== Activity ==
Using the data below, reproduce exactly the lines from the line with "The height and width of the screenshot is (456, 958)." to the line with "588x914 pixels.", both included; pictures must be dropped.

== Input records ==
/---

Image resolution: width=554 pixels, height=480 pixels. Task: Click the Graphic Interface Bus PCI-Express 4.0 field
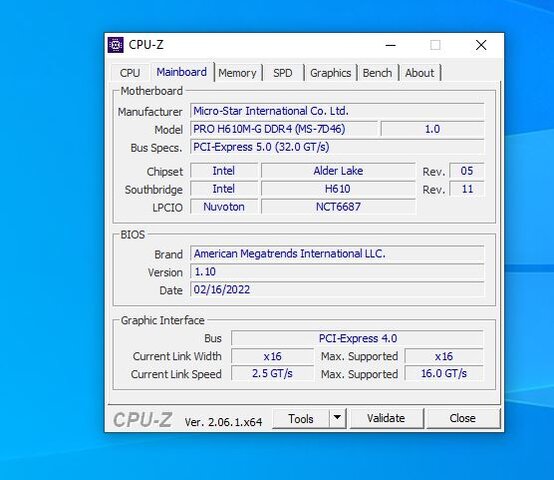click(357, 338)
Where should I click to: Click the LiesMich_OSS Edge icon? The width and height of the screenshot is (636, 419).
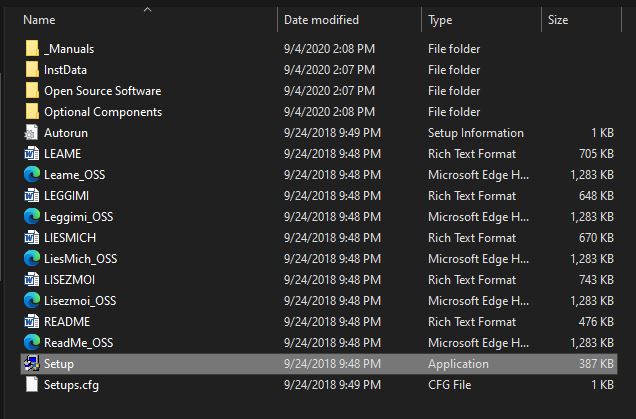pos(32,259)
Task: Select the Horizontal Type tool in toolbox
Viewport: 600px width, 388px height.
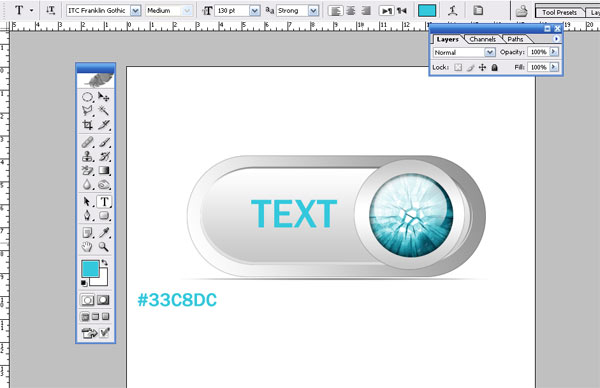Action: 104,202
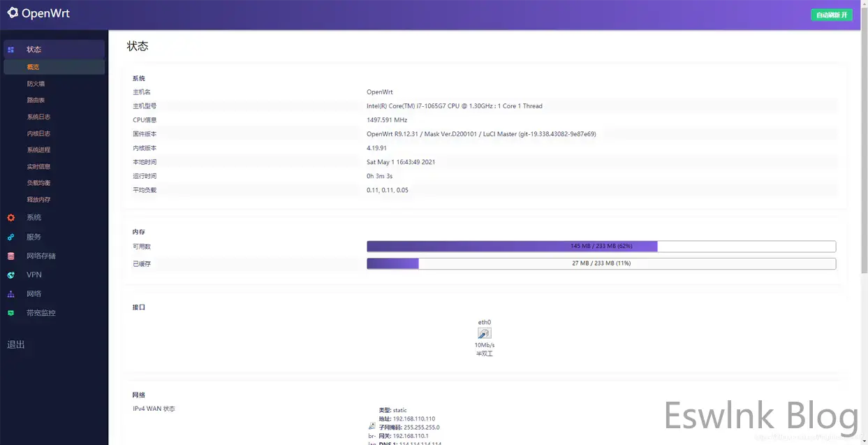Click the 带宽监控 monitor icon
The height and width of the screenshot is (445, 868).
pos(11,313)
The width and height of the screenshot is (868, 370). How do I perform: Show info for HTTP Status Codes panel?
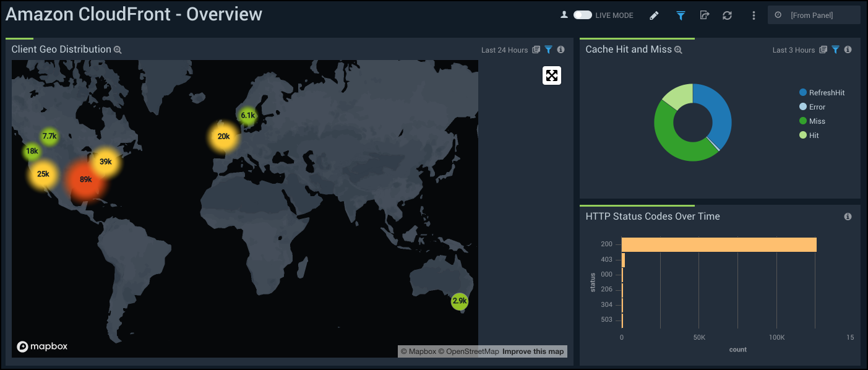pos(848,217)
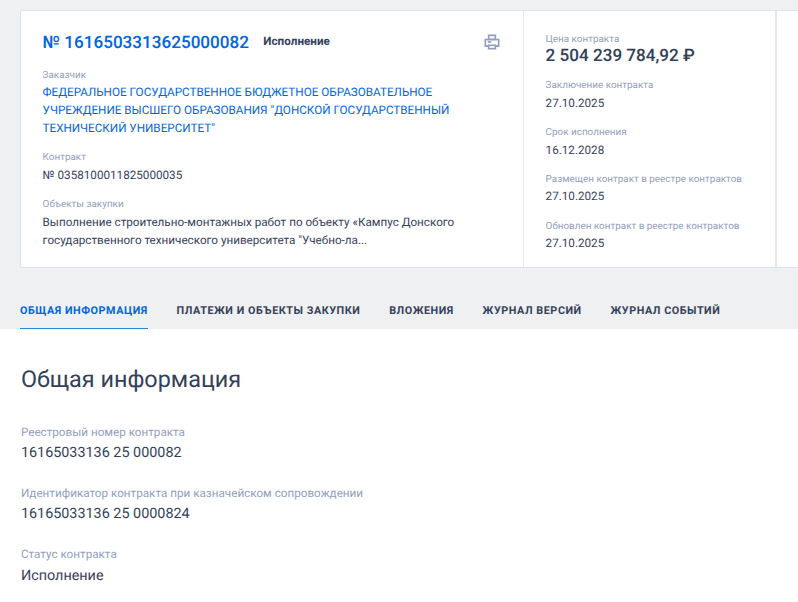Click treasury identifier value 16165033136 25 0000824

105,513
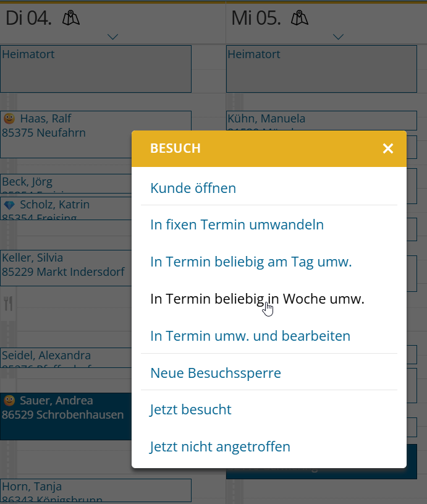Mark visit with 'Jetzt besucht'

pyautogui.click(x=191, y=409)
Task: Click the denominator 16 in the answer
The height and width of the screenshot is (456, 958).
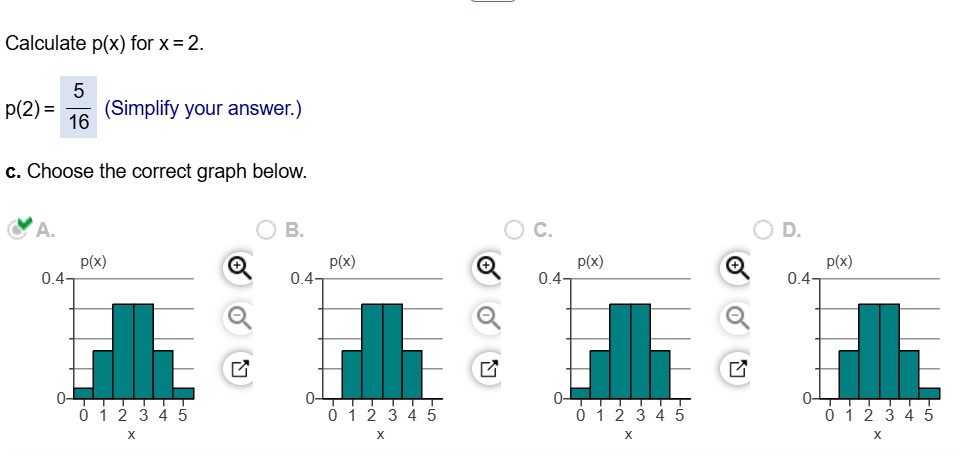Action: click(x=79, y=123)
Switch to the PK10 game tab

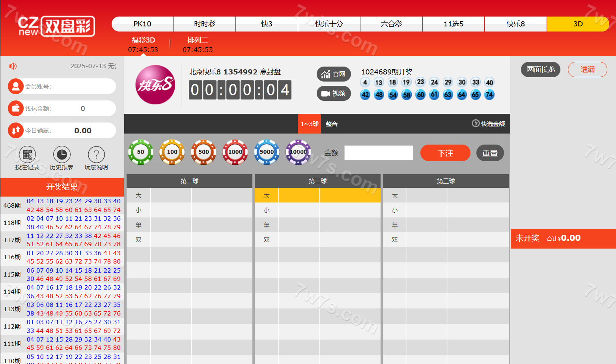(x=142, y=24)
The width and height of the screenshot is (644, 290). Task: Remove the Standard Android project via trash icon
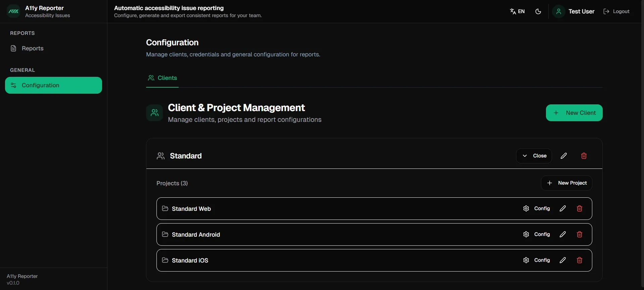pos(580,234)
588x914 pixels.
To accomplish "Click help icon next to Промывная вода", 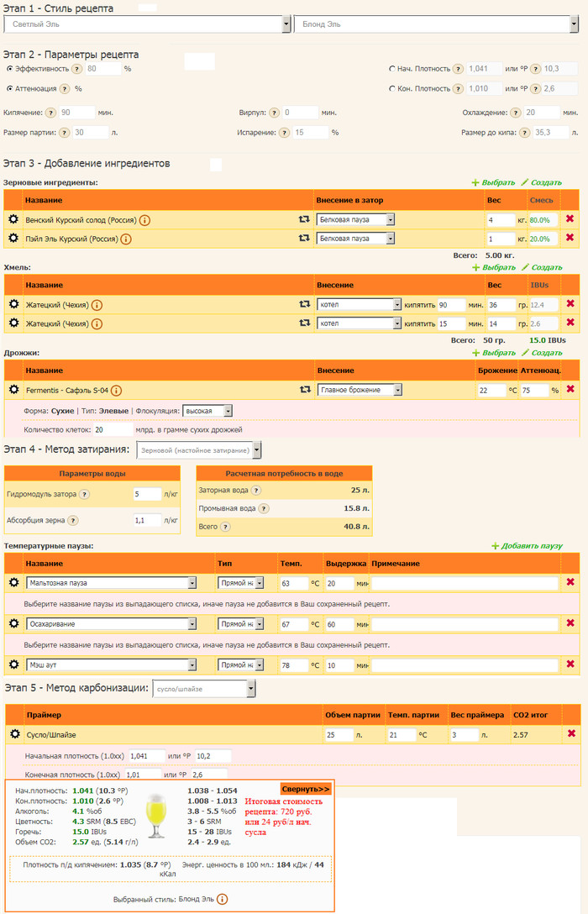I will [265, 508].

\---

== Response to this exercise ==
The height and width of the screenshot is (456, 958).
Action: click(x=79, y=123)
Switch to the PK10 game tab

(x=142, y=24)
The width and height of the screenshot is (644, 290). Task: Remove the Standard Android project via trash icon
pos(580,234)
588x914 pixels.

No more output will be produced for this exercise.